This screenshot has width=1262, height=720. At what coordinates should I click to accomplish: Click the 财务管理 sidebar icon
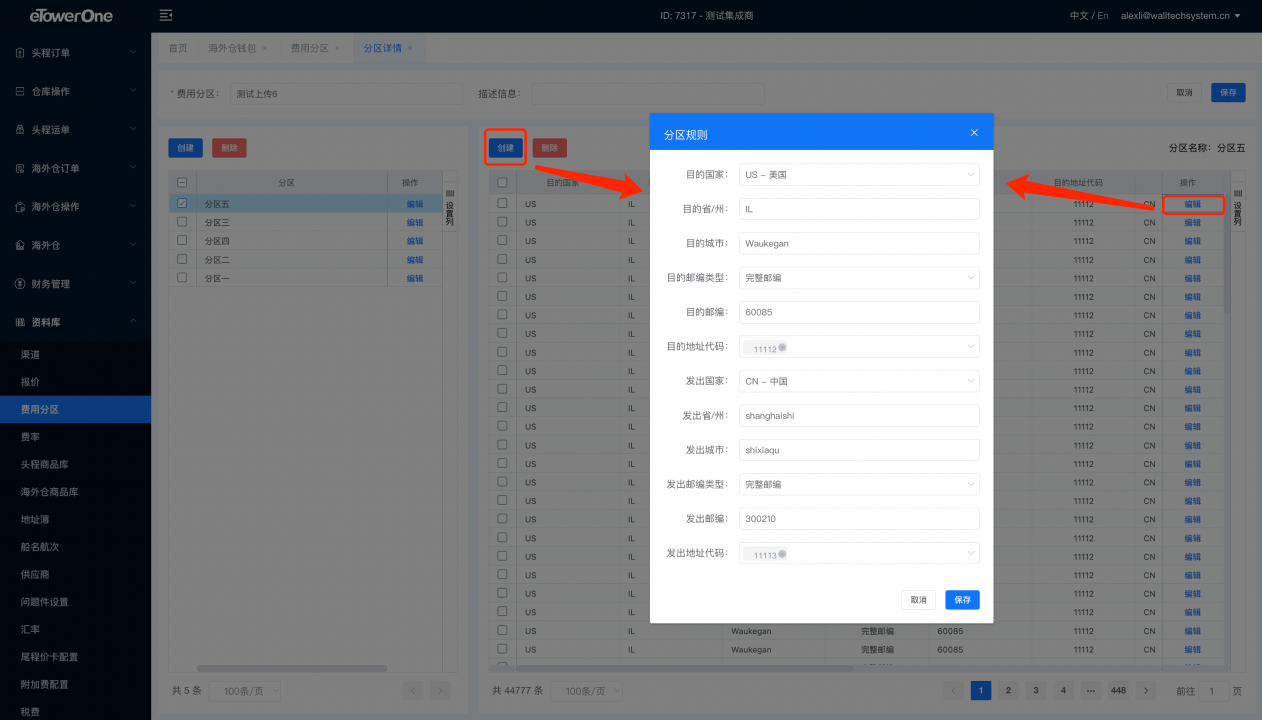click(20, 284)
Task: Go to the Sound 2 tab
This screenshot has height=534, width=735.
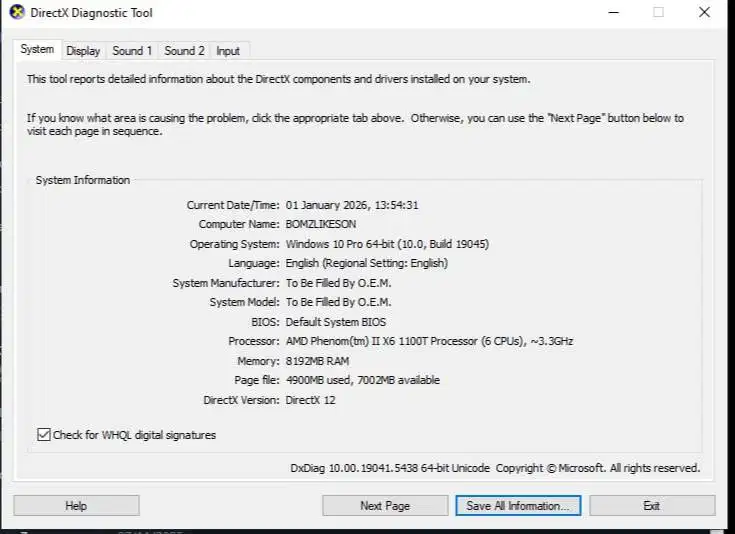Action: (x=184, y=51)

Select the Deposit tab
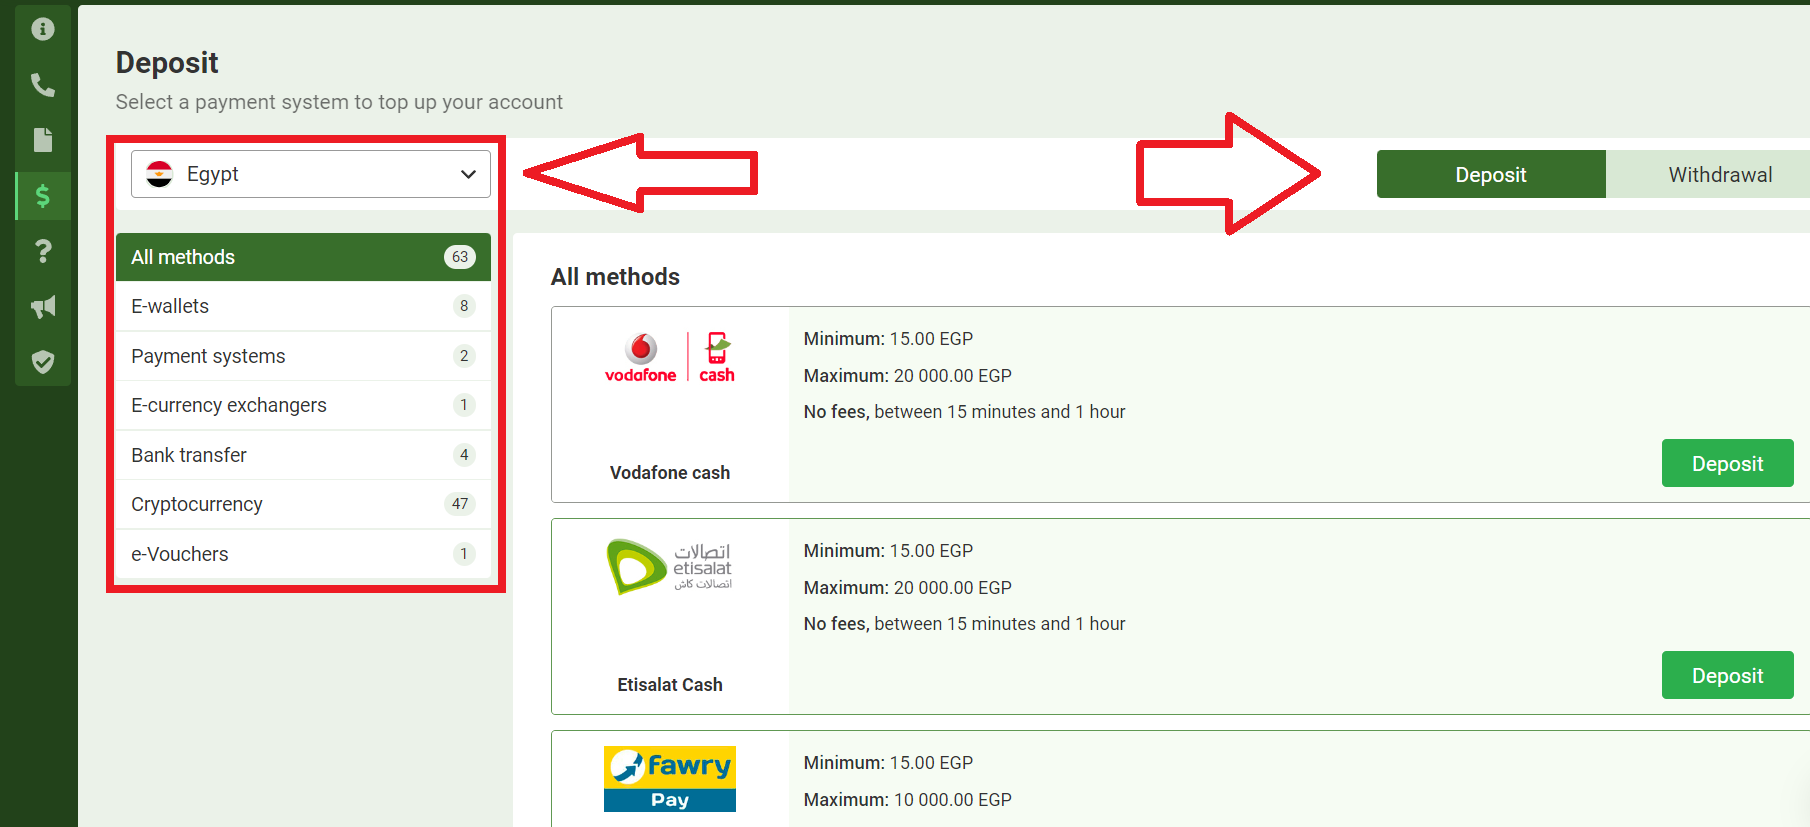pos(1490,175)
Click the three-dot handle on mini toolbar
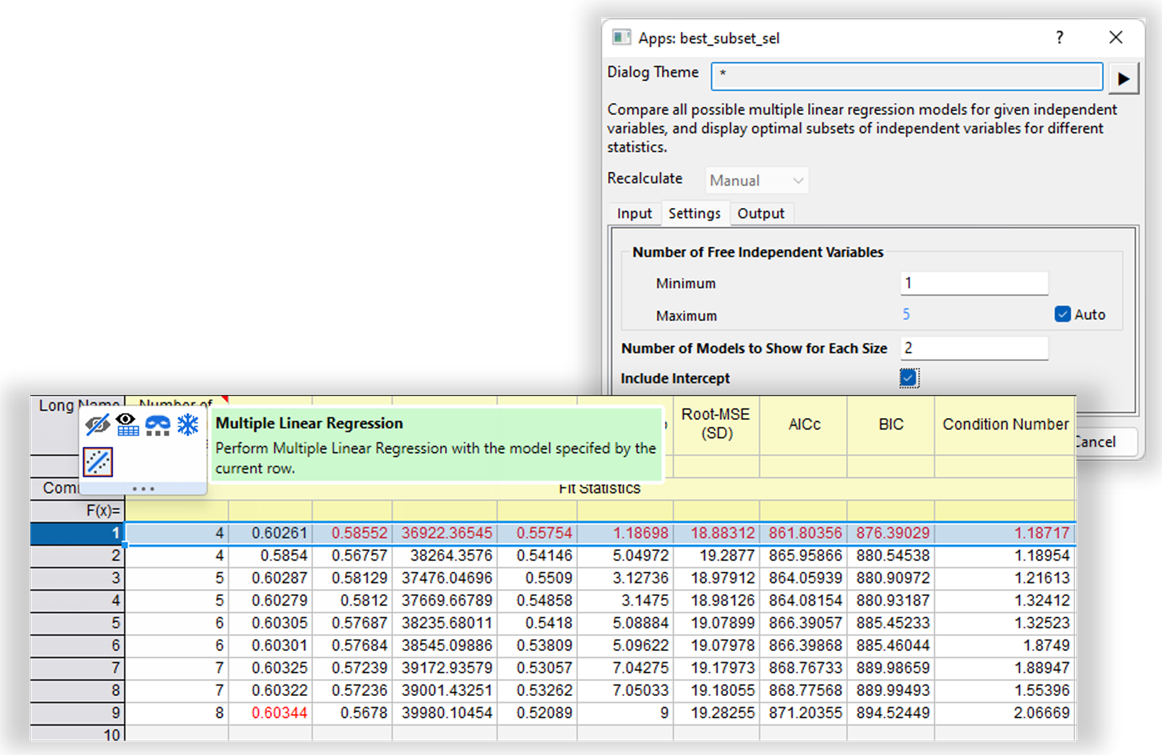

[Work to be completed]:
Give back exactly the lines running from the one that contains "Select the Deposit tab" to the end of the records, including both of those lines and excluding every picture.

[Result of this exercise]:
Select the Deposit tab
pos(1490,175)
Click the three-dot handle on mini toolbar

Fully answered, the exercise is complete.